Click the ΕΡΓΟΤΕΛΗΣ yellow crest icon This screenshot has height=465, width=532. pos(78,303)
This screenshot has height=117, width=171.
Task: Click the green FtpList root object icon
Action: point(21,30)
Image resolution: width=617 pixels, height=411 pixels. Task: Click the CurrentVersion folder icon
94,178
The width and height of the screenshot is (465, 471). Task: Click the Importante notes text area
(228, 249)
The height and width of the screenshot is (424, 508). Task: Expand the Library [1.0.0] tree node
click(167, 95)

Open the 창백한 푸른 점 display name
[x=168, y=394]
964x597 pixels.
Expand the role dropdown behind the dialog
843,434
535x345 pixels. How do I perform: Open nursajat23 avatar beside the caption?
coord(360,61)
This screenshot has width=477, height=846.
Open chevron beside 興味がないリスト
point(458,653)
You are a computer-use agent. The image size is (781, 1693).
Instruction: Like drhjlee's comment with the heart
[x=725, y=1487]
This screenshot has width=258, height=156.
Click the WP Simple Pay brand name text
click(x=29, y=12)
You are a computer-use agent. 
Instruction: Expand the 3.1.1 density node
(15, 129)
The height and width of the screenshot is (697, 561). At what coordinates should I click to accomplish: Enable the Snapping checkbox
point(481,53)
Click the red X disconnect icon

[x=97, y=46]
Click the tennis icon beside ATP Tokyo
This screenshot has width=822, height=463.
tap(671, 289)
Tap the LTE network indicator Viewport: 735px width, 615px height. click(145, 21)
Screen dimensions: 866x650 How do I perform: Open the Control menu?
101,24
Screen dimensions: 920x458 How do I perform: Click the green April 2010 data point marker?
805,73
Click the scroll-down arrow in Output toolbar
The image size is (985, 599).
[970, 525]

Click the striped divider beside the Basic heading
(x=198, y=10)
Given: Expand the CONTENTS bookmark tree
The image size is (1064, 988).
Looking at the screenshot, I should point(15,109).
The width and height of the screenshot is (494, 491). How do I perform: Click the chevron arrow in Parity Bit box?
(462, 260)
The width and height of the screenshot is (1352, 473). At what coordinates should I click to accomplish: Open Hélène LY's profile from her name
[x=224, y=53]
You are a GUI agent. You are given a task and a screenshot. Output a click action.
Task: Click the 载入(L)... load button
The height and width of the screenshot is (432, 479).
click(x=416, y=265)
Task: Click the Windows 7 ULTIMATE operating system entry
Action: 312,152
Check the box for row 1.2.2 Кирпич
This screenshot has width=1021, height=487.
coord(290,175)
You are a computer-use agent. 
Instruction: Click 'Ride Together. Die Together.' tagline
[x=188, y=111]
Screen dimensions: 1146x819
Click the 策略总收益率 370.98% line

### [WORK TASK]
Repeat back the material above verbatim, including every line.

### [YOUR RESPONSE]
Click the ΕΡΓΟΤΕΛΗΣ yellow crest icon This screenshot has height=465, width=532. pos(78,303)
This screenshot has height=117, width=171.
Task: Click the green FtpList root object icon
Action: point(21,30)
Image resolution: width=617 pixels, height=411 pixels. Task: Click the CurrentVersion folder icon
94,178
The width and height of the screenshot is (465, 471). Task: Click the Importante notes text area
(228, 249)
The height and width of the screenshot is (424, 508). Task: Expand the Library [1.0.0] tree node
click(167, 95)

Open the 창백한 푸른 점 display name
[x=168, y=394]
964x597 pixels.
Expand the role dropdown behind the dialog
843,434
535x345 pixels. How do I perform: Open nursajat23 avatar beside the caption?
coord(360,61)
This screenshot has width=477, height=846.
Open chevron beside 興味がないリスト
point(458,653)
You are a computer-use agent. The image size is (781, 1693).
Instruction: Like drhjlee's comment with the heart
[x=725, y=1487]
This screenshot has width=258, height=156.
Click the WP Simple Pay brand name text
click(x=29, y=12)
You are a computer-use agent. 
Instruction: Expand the 3.1.1 density node
(15, 129)
The height and width of the screenshot is (697, 561). At what coordinates should I click to accomplish: Enable the Snapping checkbox
point(481,53)
Click the red X disconnect icon

[x=97, y=46]
Click the tennis icon beside ATP Tokyo
This screenshot has width=822, height=463.
tap(671, 289)
Tap the LTE network indicator Viewport: 735px width, 615px height. click(145, 21)
Screen dimensions: 866x650 How do I perform: Open the Control menu?
101,24
Screen dimensions: 920x458 How do I perform: Click the green April 2010 data point marker?
805,73
Click the scroll-down arrow in Output toolbar
The image size is (985, 599).
[970, 525]

Click the striped divider beside the Basic heading
(x=198, y=10)
Given: Expand the CONTENTS bookmark tree
The image size is (1064, 988).
Looking at the screenshot, I should point(15,109).
The width and height of the screenshot is (494, 491). How do I perform: Click the chevron arrow in Parity Bit box?
(462, 260)
The width and height of the screenshot is (1352, 473). At what coordinates should I click to accomplish: Open Hélène LY's profile from her name
[x=224, y=53]
You are a GUI agent. You are given a task and a screenshot. Output a click action.
Task: Click the 载入(L)... load button
The height and width of the screenshot is (432, 479).
click(x=416, y=265)
Task: Click the Windows 7 ULTIMATE operating system entry
Action: 312,152
Check the box for row 1.2.2 Кирпич
This screenshot has width=1021, height=487.
coord(290,175)
You are a computer-use agent. 
Instruction: Click 'Ride Together. Die Together.' tagline
[x=188, y=111]
Screen dimensions: 1146x819
Click the 策略总收益率 370.98% line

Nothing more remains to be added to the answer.